Book The Cellar Lad by Theresa Tomlinson
Book Giants of Steel by Geoffrey Tweedale
Book The Oldest Sheffield Plater by John and Julia Hatfield
Book Glass, Tools and Tyzacks by Don Tyzack
Video Seven Hundred Years - the history of cutlery making in Sheffield by Sheffield Cine and Video Club
Book A History of Sheffield by David Hey
Book Henry Maudslay and the Pioneers of the Machine Age by John Cantrell and Gillian Cookson

The Cellar Lad

by Theresa Tomlinson

The Cellar Lad uses Sheffield in 1842 as the backdrop to the story of Ben Sterndale, who lives in one of the worker's cottages on the Abbeydale Hamlet site. He is employed as a cellar lad at the beck and call of the workers at Dyson's Scythe Works. Ben's father, Frank, is employed at the works as the Pot Man, responsible for making the special crucible pots used in the steel making process.

The story involves Ben in the events in Sheffield at the time of the Chartist Movement's attempts to achieve political change and also in the struggles of the local union movement to protect the interests of its members. This struggle involved the ratteners who removed the driving belts from water powered grinding wheels to encourage support for the union. It also uses the more serious and violent actions taken by some clandestine activists against the workshops and the employers.
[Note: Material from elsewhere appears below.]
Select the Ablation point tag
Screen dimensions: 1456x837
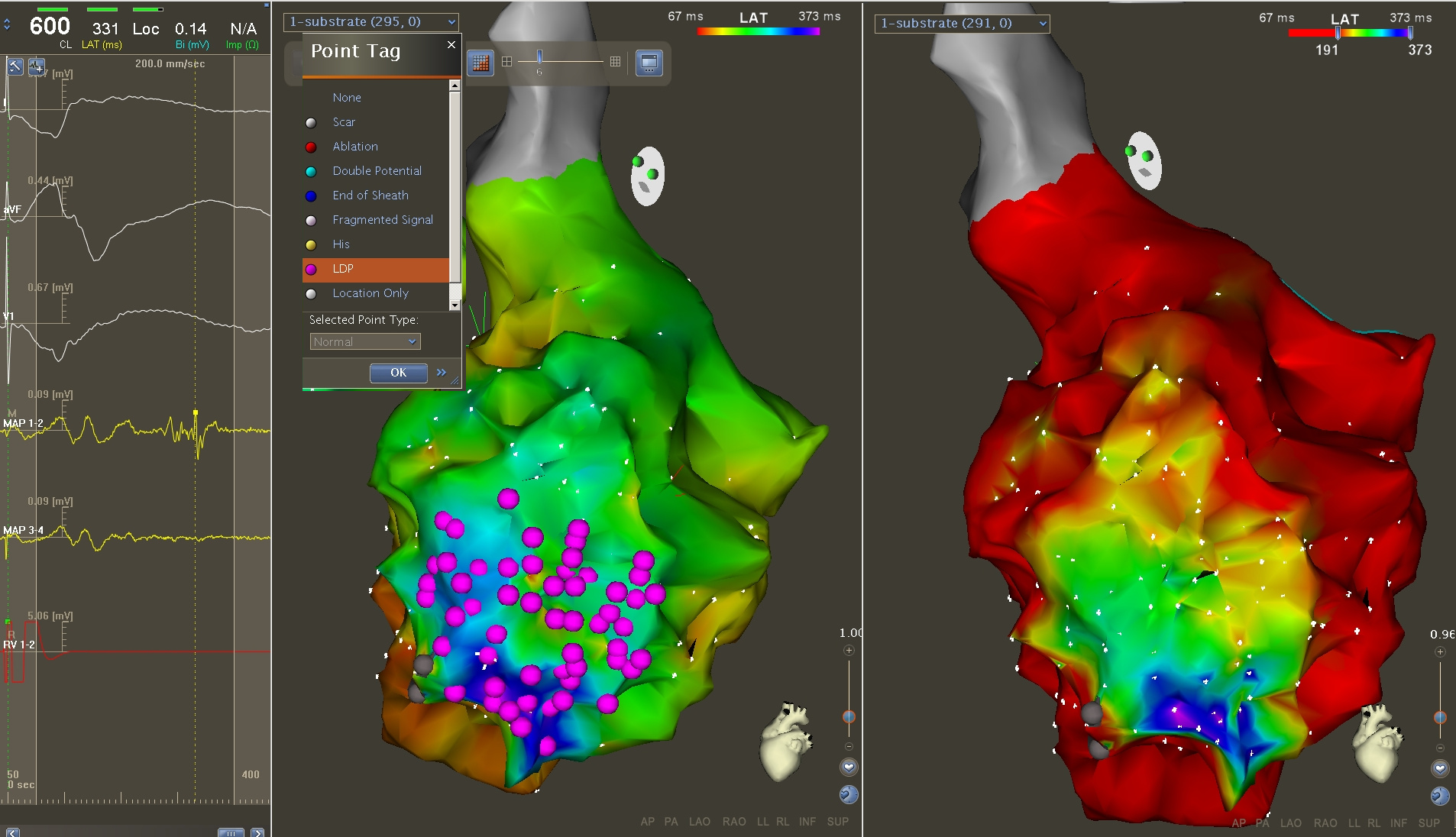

These events led to the setting up of a Royal Commission to investigate the Sheffield Outrages.

Theresa Tomlinson has used the real events in Sheffield to produce a lively and enjoyable story which also gives a useful insight into the social and industrial history of the time.

The Cellar Lad is probably most appropriate for children in the 9 to 12 age range (UK Key Stages 2 and 3) but could also be enjoyed by older readers.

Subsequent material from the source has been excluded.